======== Fragmento ========

Con todo, como ya hemos sostenido, la teoría del deseo mimético se originó a partir de la labor como crítico literario desarrollada por Girard y sistematizada por primera vez en su obra Mentira romántica y verdad novelesca de 1961. Si bien allí nuestro autor aún no llama explícitamente mimético al deseo (Dumouchel 11), en dicha obra edifica los cimientos sobre los cuales descansa la totalidad de su teoría.

Será el propio Girard quien afirma, sosteniendo una mirada en retrospectiva, que

 

Este primer libro no es el comienzo en falso que parece ser, en una dirección literaria luego abandonada en favor de lo religioso y lo social. Es la primera etapa de una investigación cuyos instrumentos han variado, repito, pero no los objetivos. Todas mis tesis sobre la violencia y la religión se basan en la concepción del deseo elaborada en este libro. (Veo a Satán 8)

 

En tal sentido, el capítulo primero titulado “El deseo triangular” es fundamental en aras de comprender la estructura y funcionamiento del deseo humano, el que Girard pretende elucidar a partir del estudio de diversos textos literarios, partiendo por Don Quijote de la Mancha de Miguel de Cervantes, Madame Bovary de Gustave Flaubert y Rojo y Negro de Stendhal.

======== Sección de datos ========

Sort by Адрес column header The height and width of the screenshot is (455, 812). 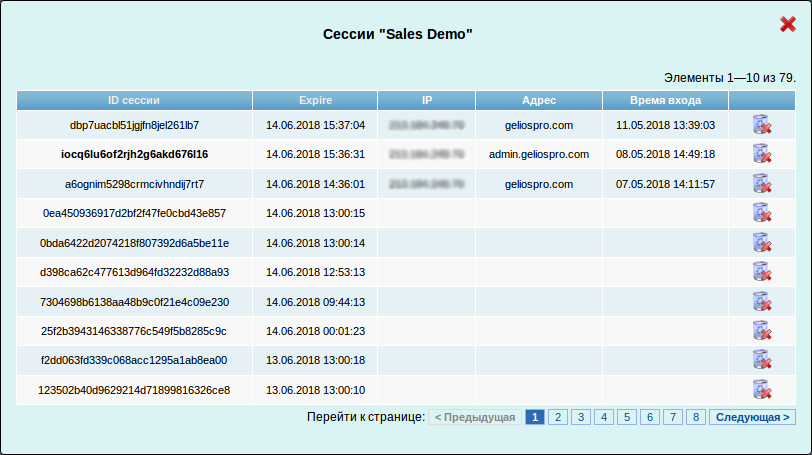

========

* [Qué producir] Prolonga el fragmento sobre la teoría del deseo mimético de Girard a partir de su última oración.

* [Respuesta]
Como corolario, en dicho capítulo Girard destaca la creencia generalizada de que en las obras de ficción los personajes desean con bastante simplicidad. La estructura tradicional del deseo podemos representarla “por una simple línea recta que une el sujeto y el objeto” (Mentira romántica 10). Sin embargo, en el análisis de Don Quijote nuestro autor reconoce con mayor facilidad la forma en que esta estructura lineal –sujeto deseante-objeto de deseo– se rompe, dando paso a un esquema triangular: “Don Quijote ha renunciado, en favor de Amadís, a la prerrogativa fundamental del individuo: ya no elige los objetos de su deseo; es Amadís quien debe elegir por él” (9). Se trata así, de una estructura triangular en la cual el sujeto deseante (Don Quijote) fija sus objetos de deseo en función a los deseos de un llamado modelo o mediador, que en este caso es Amadís de Gaula, representación ideal de un caballero andante.

La conclusión girardiana, en este sentido, es que el deseo no surge de manera individual y espontánea desde el sujeto mismo para dirigirse hacia el objeto deseado (en forma lineal), sino que emerge como un fenómeno intersubjetivo e inconsciente que establece un vínculo triangular entre el deseo de un tercero –el llamado modelo o mediador– el sujeto deseante que lo imita y el objeto por ambos deseado.

Ahora bien, cabe precisar que la rivalidad y la violencia no brota necesariamente de esta relación triangular. Girard nos habla de la existencia de mediadores internos y externos, conceptos que serán clave para determinar en qué momento esta relación triangular se torna violenta y conflictiva: todo dependerá de que la distancia entre sujeto deseante y mediador sea “lo suficientemente pequeña como para permitir la concurrencia de los deseos” (Mentira romántica 15). Así pues, para nuestro autor habrá mediación externa “cuando la distancia es suficiente para que las dos esferas de posibilidades, cuyos respectivos centros ocupan el mediador y el sujeto, no entren en contacto” (15). Por su parte, habrá mediación interna, “cuando esta misma distancia es suficientemente reducida como para que las dos esferas penetren, más o menos profundamente, la una en la otra” (15).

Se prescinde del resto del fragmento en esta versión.